Este fin de semana da comienzo la Semana Europea de la Robótica 2020, ERW2020, y desde la plataforma tecnologica española de la robótica HispaRob nos han solicitado nuestro punto de vista en relación con el cine y las series.

      Aunque posiblemente mi primera relación con la ciencia ficción viniese de alguna serie de dibujos animados de mi infancia, con una apuesta segura por Mazinger Z o Comando G, sin duda la imagen más imborrable que tengo de mi primer contacto con  la ciencia ficción y, especialmente, con los robots, es de Star Wars, de una tarde en la que al llegar a casa, en la televisión aparecían un dos robots, uno androide, caminando por un pasillo helado que, con los años, sabría que pertenecía al mundo helado de Hoth.
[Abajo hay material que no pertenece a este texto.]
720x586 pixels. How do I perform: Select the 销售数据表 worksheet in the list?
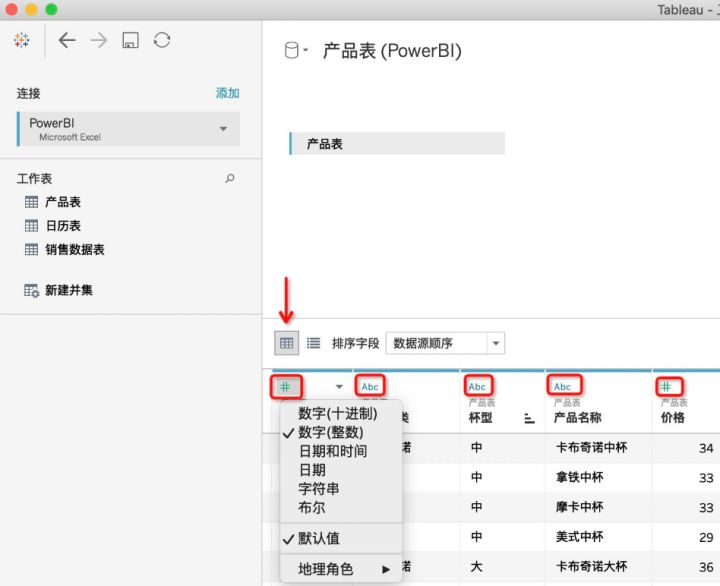click(x=74, y=249)
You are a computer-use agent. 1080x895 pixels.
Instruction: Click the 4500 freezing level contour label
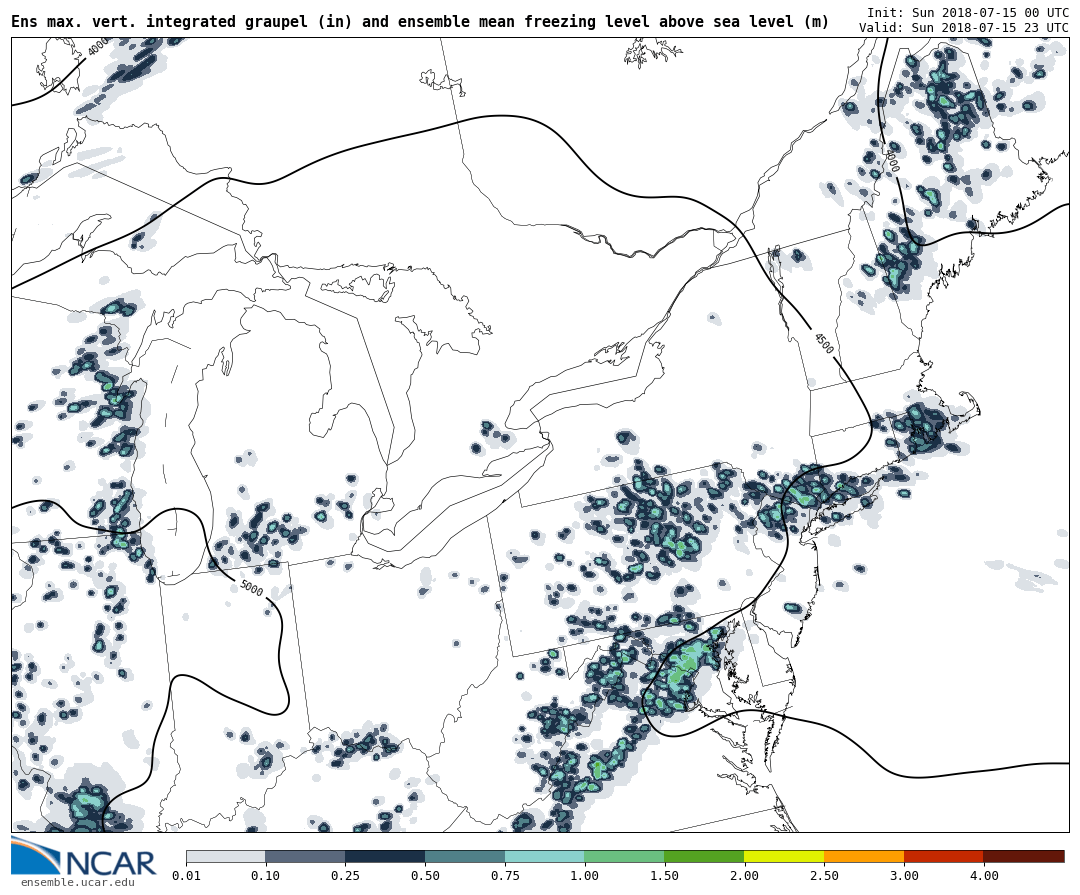click(x=823, y=343)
Era El Imperio Contraataca y aquellos dos pequeños robots pasarían a ser no sólo parte de mi infancia, sino los más conocidos de la historia del cine, sin duda. Aunque no fue hasta años después cuando descubrí Blade Runner cuando ciertas preguntas comenzaron a resonar en mí, que tenían que ver con aquellos replicantes, aquellos androides con apariencia humana, indistinguibles de nosotros, pero que no eran humanos. Eran una imitación a la vida. Entonces, si no eran más que copias mecánicas… ¿por qué sus emociones eran similares a las nuestras? Es más, ¿por qué en ese futuro tan siniestro de Blade Runner y de la novela de Philip K. Dick eran más humanas esas máquinas que los propios humanos?